* _What the task requires_: Lines from the one containing "Task: Click the References node icon" through the end of the listing are what is wanted, given again exactly with both ends included and pictures left out.

* _Records supplied_:

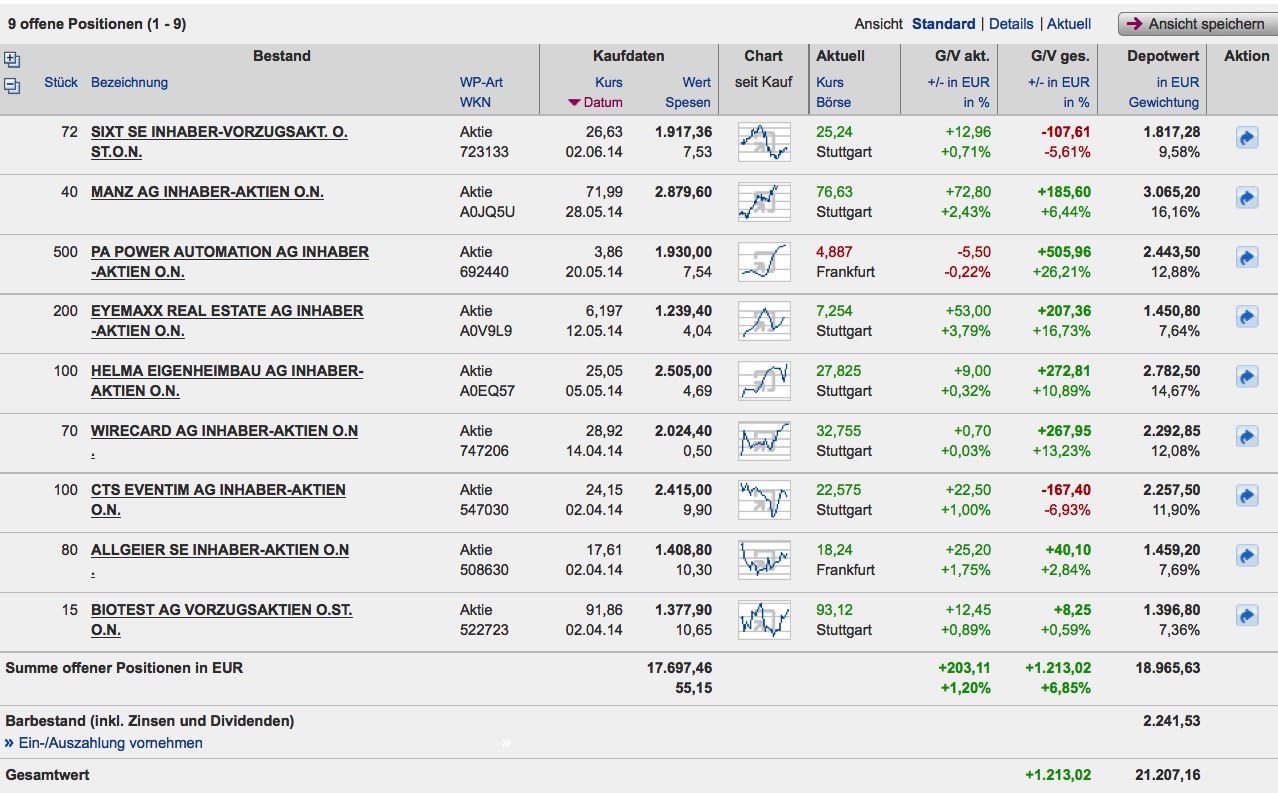Switch to the Aktuell view
1278x793 pixels.
pyautogui.click(x=1069, y=24)
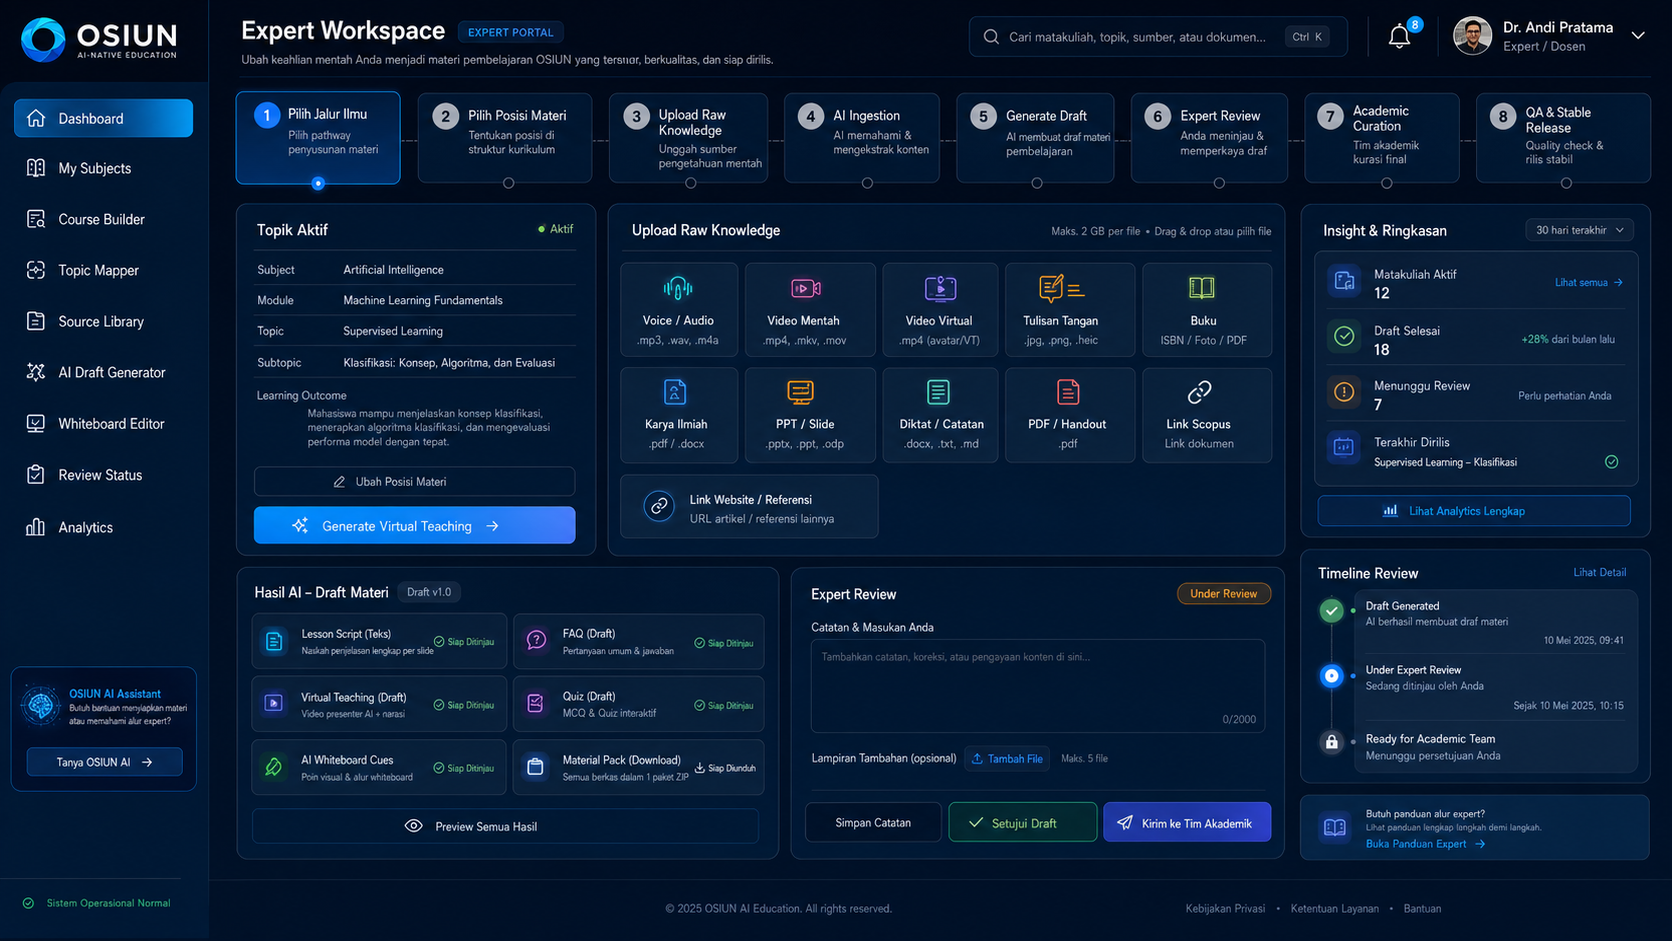Click Generate Virtual Teaching button
This screenshot has height=941, width=1672.
coord(414,526)
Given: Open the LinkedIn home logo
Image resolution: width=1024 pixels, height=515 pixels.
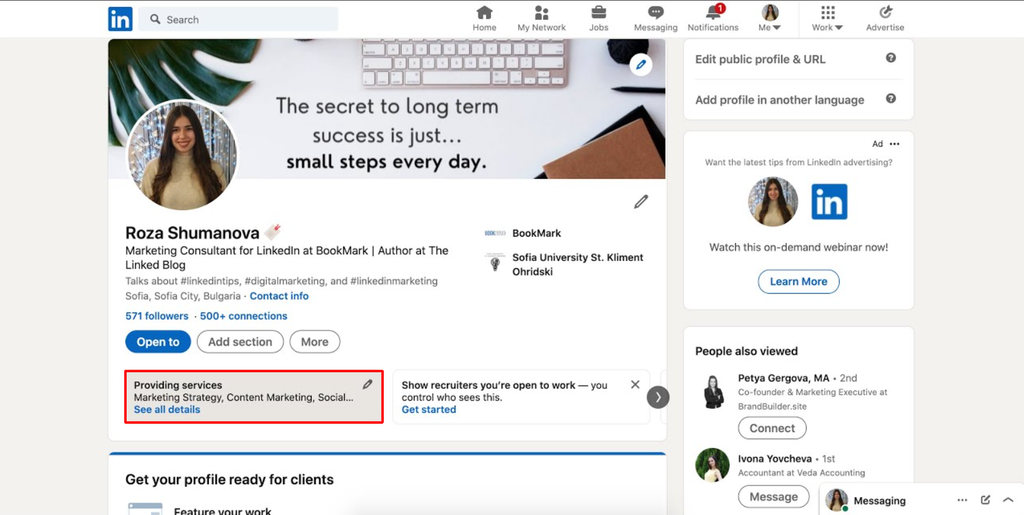Looking at the screenshot, I should coord(120,19).
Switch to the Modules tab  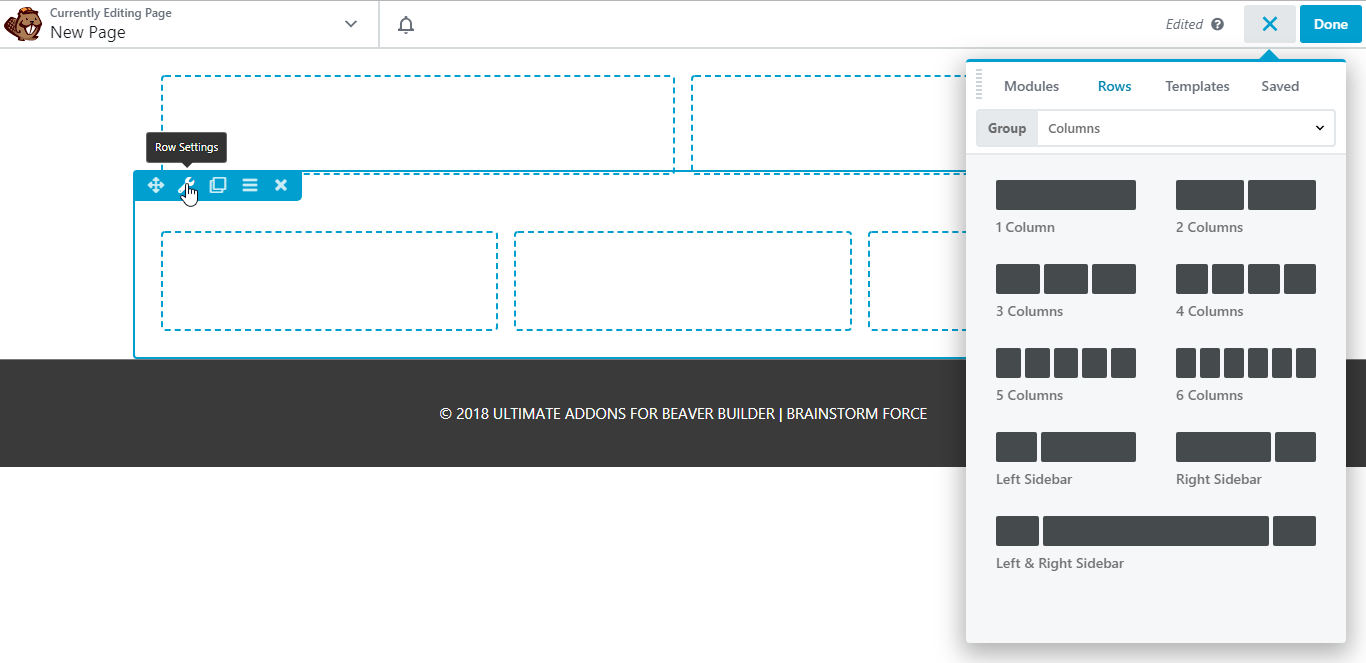(1031, 86)
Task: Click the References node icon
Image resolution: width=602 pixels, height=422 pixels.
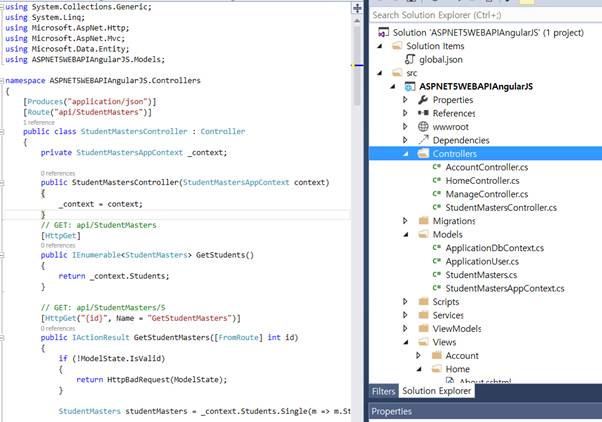Action: (423, 113)
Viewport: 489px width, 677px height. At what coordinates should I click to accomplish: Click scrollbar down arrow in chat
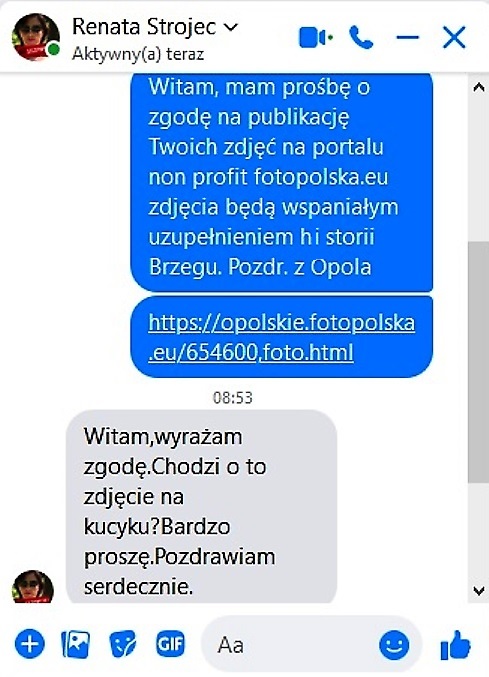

* _Task answer_:
Task: Click the References node icon
Image resolution: width=602 pixels, height=422 pixels.
Action: (423, 113)
Viewport: 489px width, 677px height. At what coordinates should I click to accomplish: Click scrollbar down arrow in chat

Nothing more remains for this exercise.